### DOCUMENT SEGMENT
On Wed, Nov 16, 2022 at 02:09:47PM +0100, Kevin Kofler via devel wrote:
> 
> Kevin Fenzi is currently a member of FESCo (see 
> https://docs.fedoraproject.org/en-US/fesco/) and has been in that role for 
> years. So pushing the blame off to "someone else" is not going to work.

You're welcome to bring anything you like to me. (That goes for
everyone!)

That said, it doesn't mean I have to agree with you or do what you want.

> And I have brought this issue to FESCo (which is where most of the update 
> policies came from, not FPC or the Council) more than once. Usually, it was 
> not even brought to a vote. And whenever there was a vote about the issue, 
> it was always in favor of either the status quo or even stricter rules.

Indeed.
That might be an indicator that not so many people agree with you?
######
### DATA BLOCK
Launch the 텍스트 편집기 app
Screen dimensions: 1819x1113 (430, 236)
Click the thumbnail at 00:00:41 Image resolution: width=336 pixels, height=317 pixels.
######
> [EXERCISE INSTRUCTIONS] From the email reply about FESCo update policies, reproduce verbatim the part that begins with the words containing "You're welcome to" and ends with "agree with you?".

> [EXPECTED OUTPUT]
You're welcome to bring anything you like to me. (That goes for
everyone!)

That said, it doesn't mean I have to agree with you or do what you want.

> And I have brought this issue to FESCo (which is where most of the update 
> policies came from, not FPC or the Council) more than once. Usually, it was 
> not even brought to a vote. And whenever there was a vote about the issue, 
> it was always in favor of either the status quo or even stricter rules.

Indeed.
That might be an indicator that not so many people agree with you?